Assigned task => Rewrite the entries starting at the line with "The image size is (554, 1200)." and ending at the line with "center [656, 40].", swapping "screenshot" for "screen capture" and leaving everything else unchanged.

BEGIN Given records

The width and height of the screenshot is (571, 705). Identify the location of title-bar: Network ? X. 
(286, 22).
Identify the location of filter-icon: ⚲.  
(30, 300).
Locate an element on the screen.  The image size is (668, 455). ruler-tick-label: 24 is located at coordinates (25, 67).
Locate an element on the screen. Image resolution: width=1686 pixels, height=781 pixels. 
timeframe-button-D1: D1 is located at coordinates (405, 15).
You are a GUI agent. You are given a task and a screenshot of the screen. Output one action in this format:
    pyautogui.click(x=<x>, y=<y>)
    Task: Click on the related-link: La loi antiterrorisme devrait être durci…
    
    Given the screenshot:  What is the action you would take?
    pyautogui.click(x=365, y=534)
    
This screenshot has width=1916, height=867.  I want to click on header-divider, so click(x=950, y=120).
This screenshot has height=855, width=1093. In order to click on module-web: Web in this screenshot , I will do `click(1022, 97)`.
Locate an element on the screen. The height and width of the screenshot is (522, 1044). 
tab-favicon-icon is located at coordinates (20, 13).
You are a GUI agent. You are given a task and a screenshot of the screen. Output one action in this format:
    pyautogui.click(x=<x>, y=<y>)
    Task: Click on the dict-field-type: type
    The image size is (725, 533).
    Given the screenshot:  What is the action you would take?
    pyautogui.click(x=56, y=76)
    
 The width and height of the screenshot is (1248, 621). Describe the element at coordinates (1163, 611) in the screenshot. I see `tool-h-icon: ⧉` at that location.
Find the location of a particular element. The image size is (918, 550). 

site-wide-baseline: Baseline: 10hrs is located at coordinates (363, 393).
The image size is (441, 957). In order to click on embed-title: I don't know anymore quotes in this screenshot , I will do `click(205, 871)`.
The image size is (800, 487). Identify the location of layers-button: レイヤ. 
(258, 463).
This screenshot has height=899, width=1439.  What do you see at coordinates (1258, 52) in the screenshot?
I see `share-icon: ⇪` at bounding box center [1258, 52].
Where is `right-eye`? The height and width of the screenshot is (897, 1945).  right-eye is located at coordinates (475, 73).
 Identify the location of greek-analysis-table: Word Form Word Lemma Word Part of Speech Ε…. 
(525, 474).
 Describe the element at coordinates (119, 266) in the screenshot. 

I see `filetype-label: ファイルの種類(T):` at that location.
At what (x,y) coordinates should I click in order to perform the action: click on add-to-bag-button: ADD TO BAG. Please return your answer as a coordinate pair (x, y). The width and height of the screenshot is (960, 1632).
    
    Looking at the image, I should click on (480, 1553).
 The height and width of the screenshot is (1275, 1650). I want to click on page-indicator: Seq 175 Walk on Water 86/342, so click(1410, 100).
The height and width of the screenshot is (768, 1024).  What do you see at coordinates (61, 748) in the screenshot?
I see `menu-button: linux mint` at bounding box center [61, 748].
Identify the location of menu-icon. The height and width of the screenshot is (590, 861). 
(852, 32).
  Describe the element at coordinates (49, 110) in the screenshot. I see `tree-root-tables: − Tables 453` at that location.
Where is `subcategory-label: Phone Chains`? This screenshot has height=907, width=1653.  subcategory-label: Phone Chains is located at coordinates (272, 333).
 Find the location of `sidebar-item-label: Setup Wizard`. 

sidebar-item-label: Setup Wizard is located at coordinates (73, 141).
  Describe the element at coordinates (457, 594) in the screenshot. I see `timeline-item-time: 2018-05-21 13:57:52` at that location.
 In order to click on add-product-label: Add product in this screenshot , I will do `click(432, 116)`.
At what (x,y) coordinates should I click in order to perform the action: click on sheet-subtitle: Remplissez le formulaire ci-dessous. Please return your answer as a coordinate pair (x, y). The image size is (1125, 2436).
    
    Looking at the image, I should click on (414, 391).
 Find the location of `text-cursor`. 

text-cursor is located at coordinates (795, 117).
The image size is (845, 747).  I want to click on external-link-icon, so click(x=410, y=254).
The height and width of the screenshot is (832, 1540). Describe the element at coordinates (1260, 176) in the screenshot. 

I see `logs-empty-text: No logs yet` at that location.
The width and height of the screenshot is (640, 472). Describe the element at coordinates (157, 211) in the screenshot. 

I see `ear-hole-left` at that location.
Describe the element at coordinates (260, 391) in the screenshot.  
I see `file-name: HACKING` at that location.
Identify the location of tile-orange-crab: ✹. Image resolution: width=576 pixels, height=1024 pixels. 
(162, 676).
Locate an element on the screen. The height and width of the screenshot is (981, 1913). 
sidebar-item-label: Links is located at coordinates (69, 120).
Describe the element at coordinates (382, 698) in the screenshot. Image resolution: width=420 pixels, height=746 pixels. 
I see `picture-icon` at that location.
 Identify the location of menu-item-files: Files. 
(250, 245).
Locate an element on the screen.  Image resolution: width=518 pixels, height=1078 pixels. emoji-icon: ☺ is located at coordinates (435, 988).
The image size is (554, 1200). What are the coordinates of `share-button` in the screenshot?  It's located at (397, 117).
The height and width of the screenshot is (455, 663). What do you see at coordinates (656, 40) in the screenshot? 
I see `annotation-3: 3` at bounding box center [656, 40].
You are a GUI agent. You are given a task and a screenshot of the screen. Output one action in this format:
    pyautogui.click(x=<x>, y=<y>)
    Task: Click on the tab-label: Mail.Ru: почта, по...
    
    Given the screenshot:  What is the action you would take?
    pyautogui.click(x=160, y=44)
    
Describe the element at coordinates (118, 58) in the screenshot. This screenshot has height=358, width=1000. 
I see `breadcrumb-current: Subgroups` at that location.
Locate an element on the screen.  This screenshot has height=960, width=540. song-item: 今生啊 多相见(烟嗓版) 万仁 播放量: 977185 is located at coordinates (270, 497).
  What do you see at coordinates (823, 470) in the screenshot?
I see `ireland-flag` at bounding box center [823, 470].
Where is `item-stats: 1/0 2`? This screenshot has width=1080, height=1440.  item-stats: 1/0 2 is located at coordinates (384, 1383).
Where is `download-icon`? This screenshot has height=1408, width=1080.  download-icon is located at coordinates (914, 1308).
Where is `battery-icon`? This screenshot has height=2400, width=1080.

END Given records

Response below =>
The image size is (554, 1200). What are the coordinates of `share-button` in the screen capture?  It's located at (397, 117).
The height and width of the screen capture is (455, 663). What do you see at coordinates (656, 40) in the screen capture? 
I see `annotation-3: 3` at bounding box center [656, 40].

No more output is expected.